(Tareas para resolver)
[1] En el texto sobre la herencia de Paquirri, ¿qué finca les toca a Isabel Pantoja y a su hijo Francisco José?
[2] Prolonga el texto sobre la herencia de Paquirri desde su última frase.

(Texto del ejercicio)

++++++++++++++++++++

Sobre la herencia de Paquirri se ha escrito mucho y se ha sabido poco. Sin duda, lo más certero lo publicó el periodista Juan Méndez en este periódico el 25 de septiembre de 1987. Decía así: “La herencia del matador de toros Francisco Rivera Paquirri quedó ayer (dos días antes del tercer aniversario de su muerte) definitivamente resuelta, después de que las tres partes interesadas -su familia, su mujer Isabel Pantoja y su hijo, y su ex mujer Carmina Ordóñez y los dos hijos mayores del torero- firmaran el acuerdo para la repartición de los bienes del diestro, que alcanzan una cifra superior a los 1.000 millones de pesetas. El patrimonio incluye varias explotaciones agrícolas, varios vehículos y embarcaciones, joyas y trajes de luces, además de otros bienes. El acuerdo definitivo otorga el 45% de los bienes de Paquirri, y la finca La Cantora, a su viuda, Isabel Pantoja, y a su hijo Francisco José. Otro 40% y la finca Los Rosales será para los hijos de su ex mujer Carmina Ordóñez: Francisco de Asís y Antonio Cayetano. El 15% restante y la finca El Robledo será para su padre Antonio Rivera y sus tres hermanos: Antonio, José y Teresa Rivera”.

++++++++++++++++++++

(Datos de origen)
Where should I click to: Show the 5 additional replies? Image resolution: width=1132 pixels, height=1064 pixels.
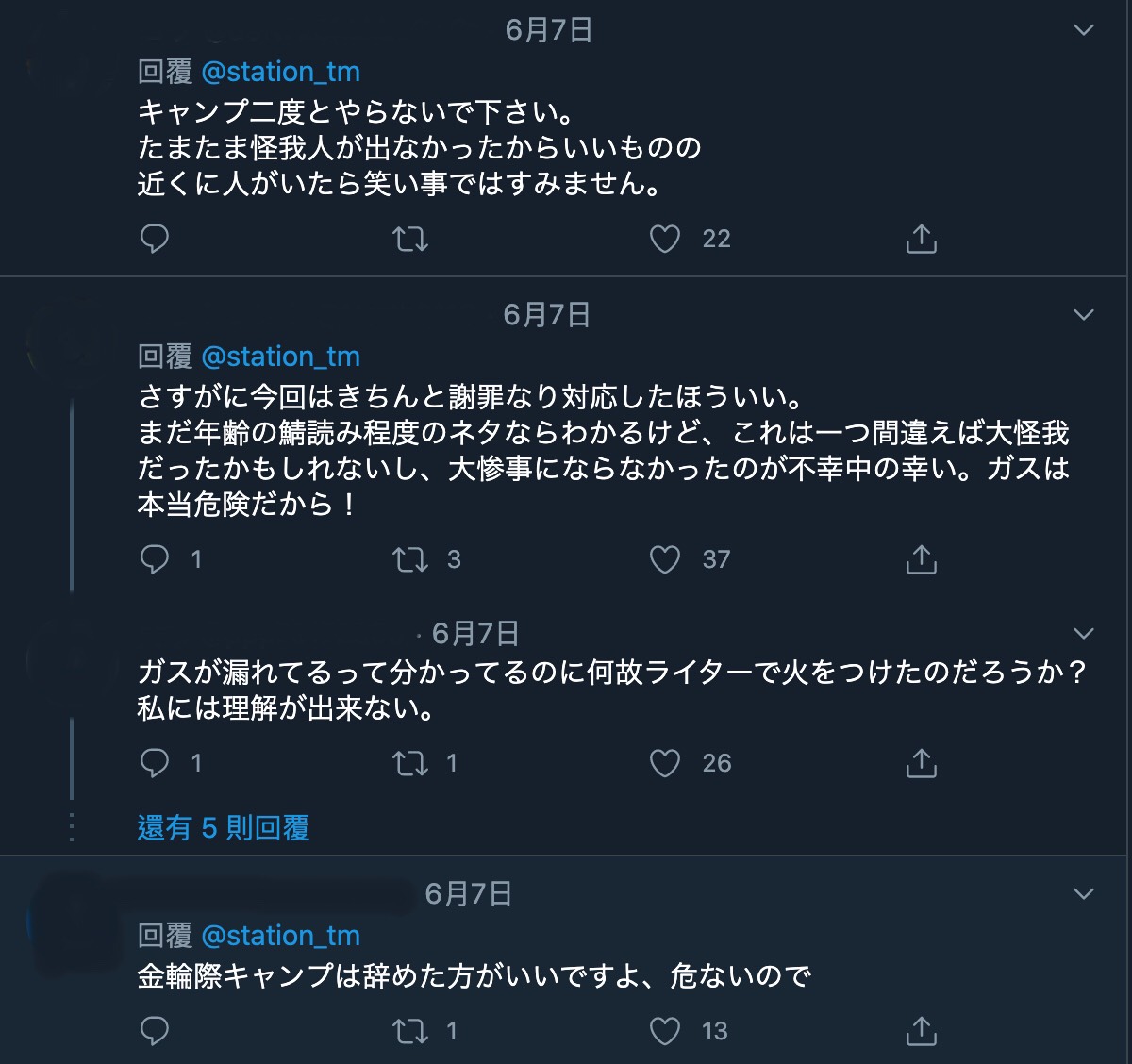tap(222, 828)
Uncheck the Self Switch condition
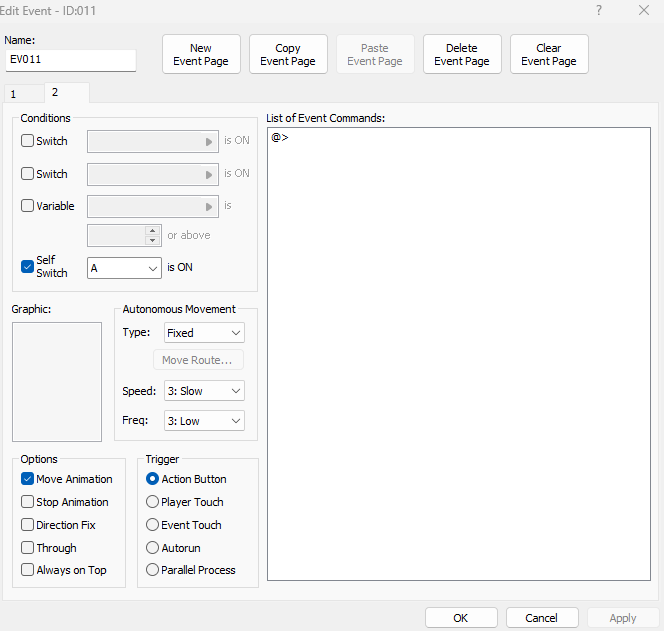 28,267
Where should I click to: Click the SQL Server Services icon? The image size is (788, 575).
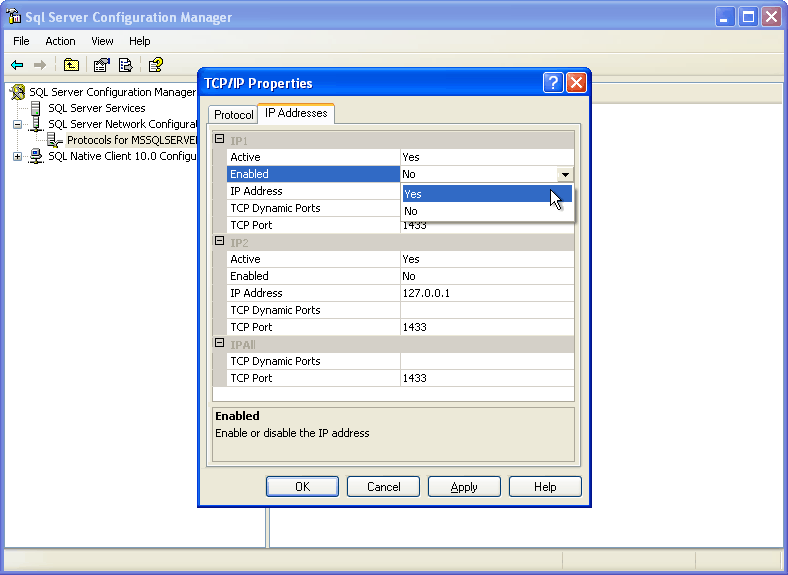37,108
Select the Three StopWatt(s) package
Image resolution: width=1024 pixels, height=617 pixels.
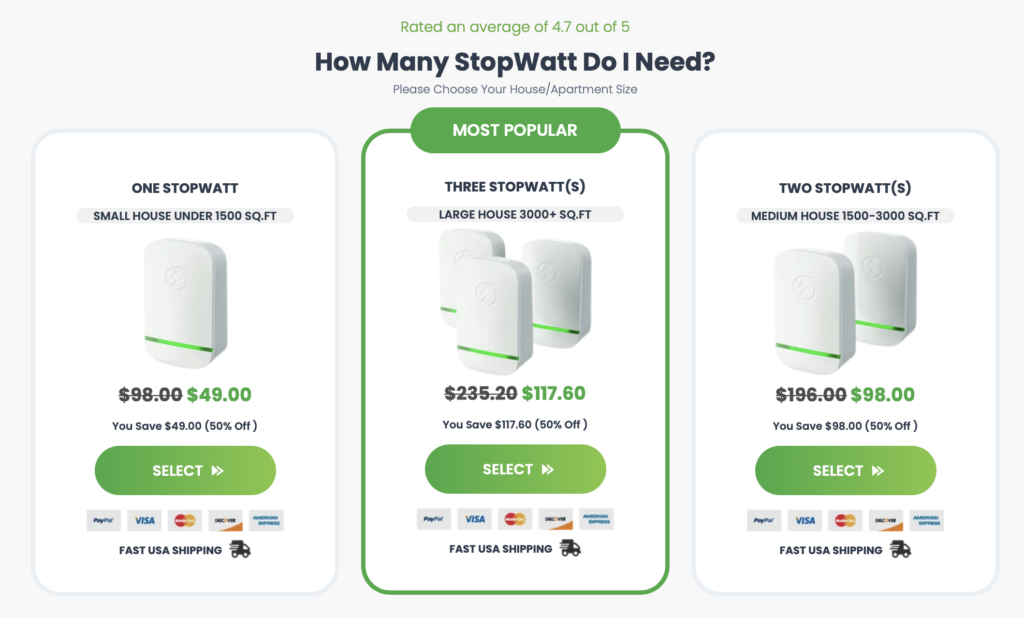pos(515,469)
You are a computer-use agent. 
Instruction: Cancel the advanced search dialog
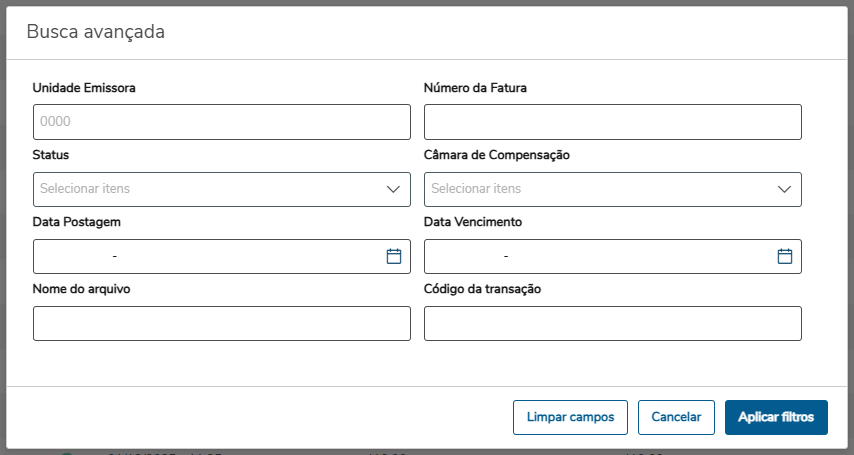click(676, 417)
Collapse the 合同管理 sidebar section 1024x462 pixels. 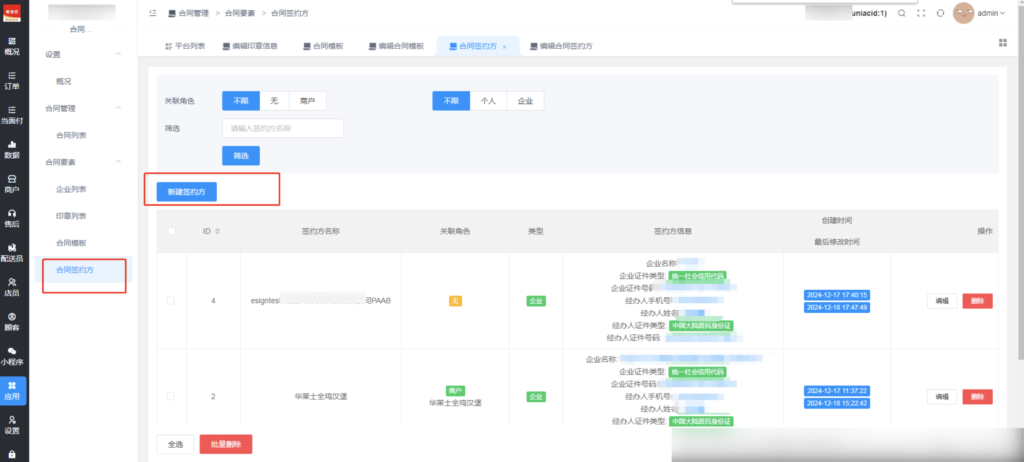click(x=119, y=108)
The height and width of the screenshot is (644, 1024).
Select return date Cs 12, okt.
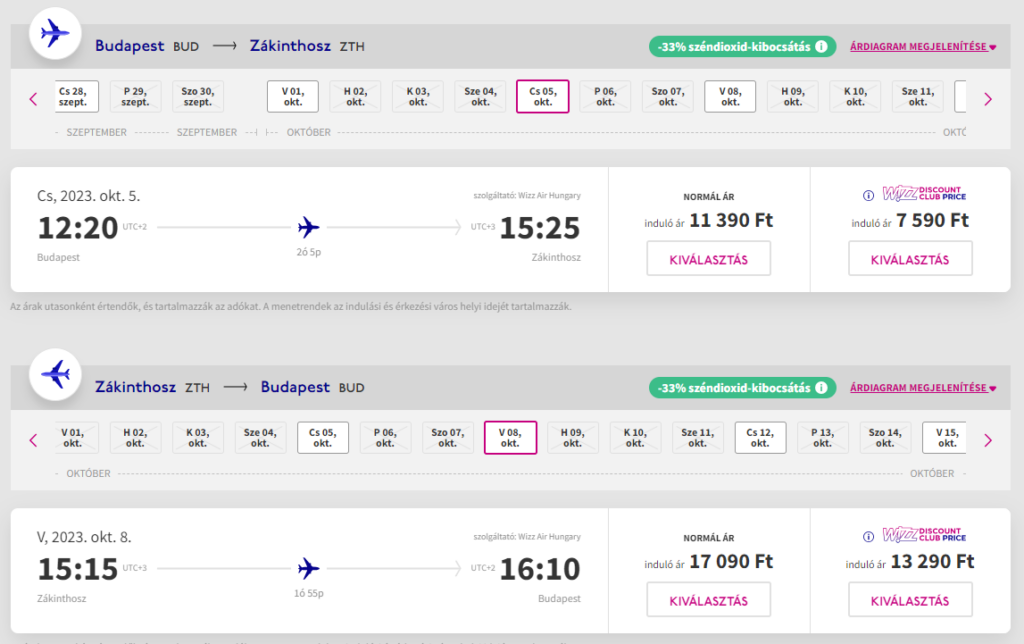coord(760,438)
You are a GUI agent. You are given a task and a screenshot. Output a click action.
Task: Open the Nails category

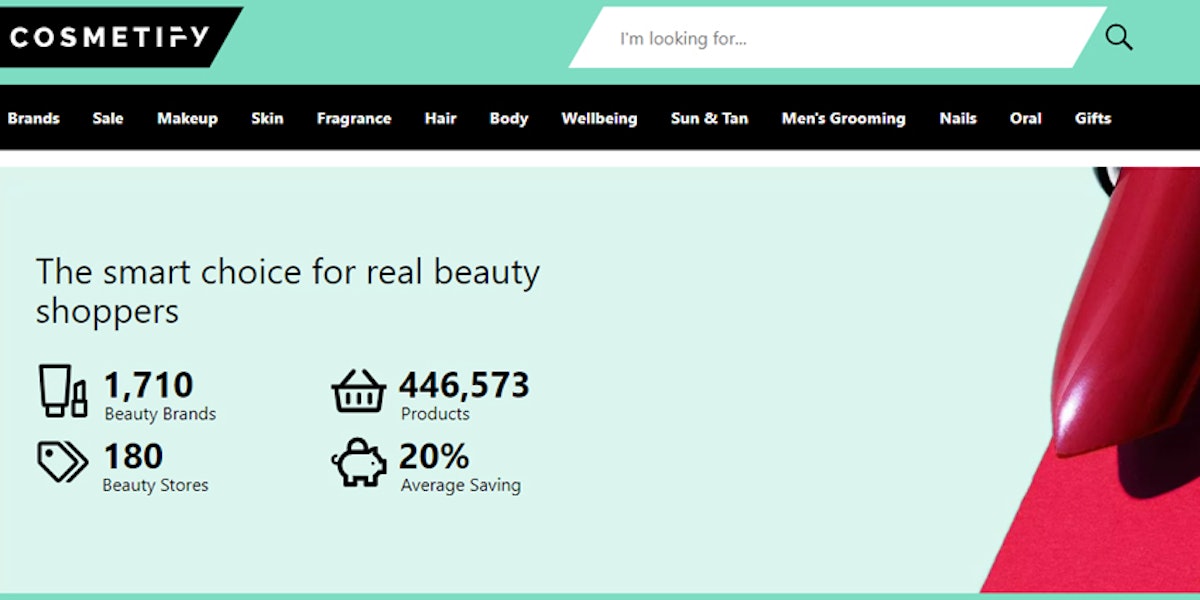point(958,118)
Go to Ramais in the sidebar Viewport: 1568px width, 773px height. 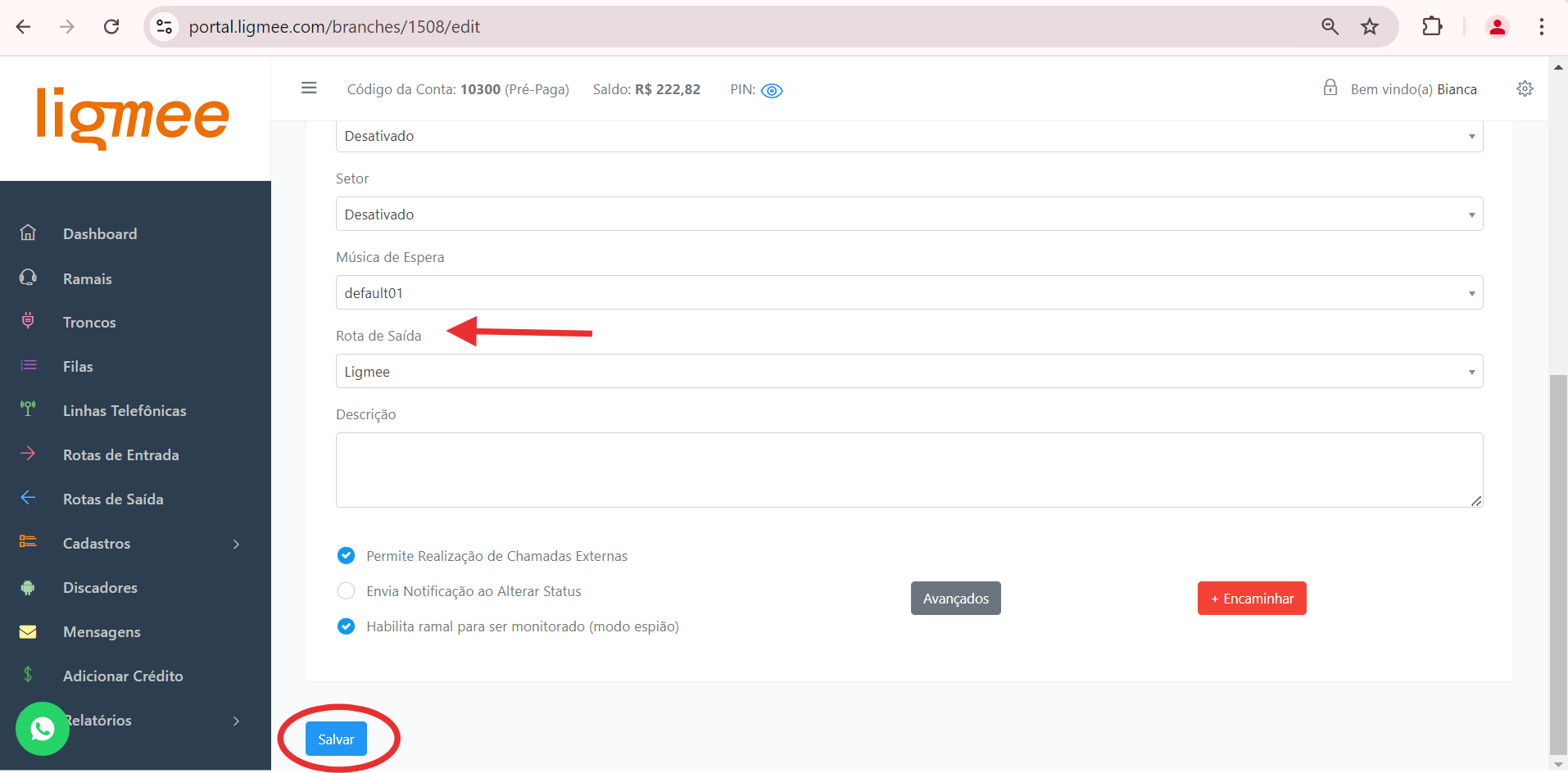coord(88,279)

++++++++++++++++++++

(Respuestas por tarea)
[1] La finca La Cantora.

[2]
Lo sorprendente es que esta herencia, de la que poco más se ha conocido, aún colee. Por fortuna, el legado de Francisco Rivera supera a su patrimonio material. Paquirri, nacido el 23 de marzo de 1948 en la localidad gaditana de Zahara de los Atunes, fue torero desde su más tierna infancia y a su vocación dedicó plenamente su vida hasta alcanzar la consideración de torero muy relevante durante la década de los años setenta.
Desde su alternativa en 1966 contó con el respeto y el reconocimiento de la afición más exigente porque si bien no brilló por su condición estética, deslumbró por sus facultades físicas, poderío, constancia, tenacidad y dominio de los tres tercios. Sus triunfos incontestables en las plazas más exigentes, especialmente en Madrid y Sevilla, le granjearon el preciado título de primerísima figura.
Años después de su muerte, Ramón Vila, cirujano jefe de la Maestranza hasta 2011 e íntimo amigo del torero, decía de él en un diario sevillano que era “una persona sencilla, pero áspero para el público; no tenía maldad, era un niño grande”. “Un día me confesó -añadía- que le hubiera gustado ser médico; me preguntaba cómo se trataba una herida y yo le contaba que hay que abrirlas para ver el alcance”.
Este interés sanitario explicaría las expertas palabras que Paquirri dirigió al médico de la enfermería de Pozoblanco cuando la vida se le escapaba por la herida: “Doctor, yo quiero hablar con usted. La cornada es fuerte. Tiene al menos dos trayectorias, una para acá y otra para allá. Abra todo lo que tenga que abrir. Lo demás está en sus manos. Tranquilo”.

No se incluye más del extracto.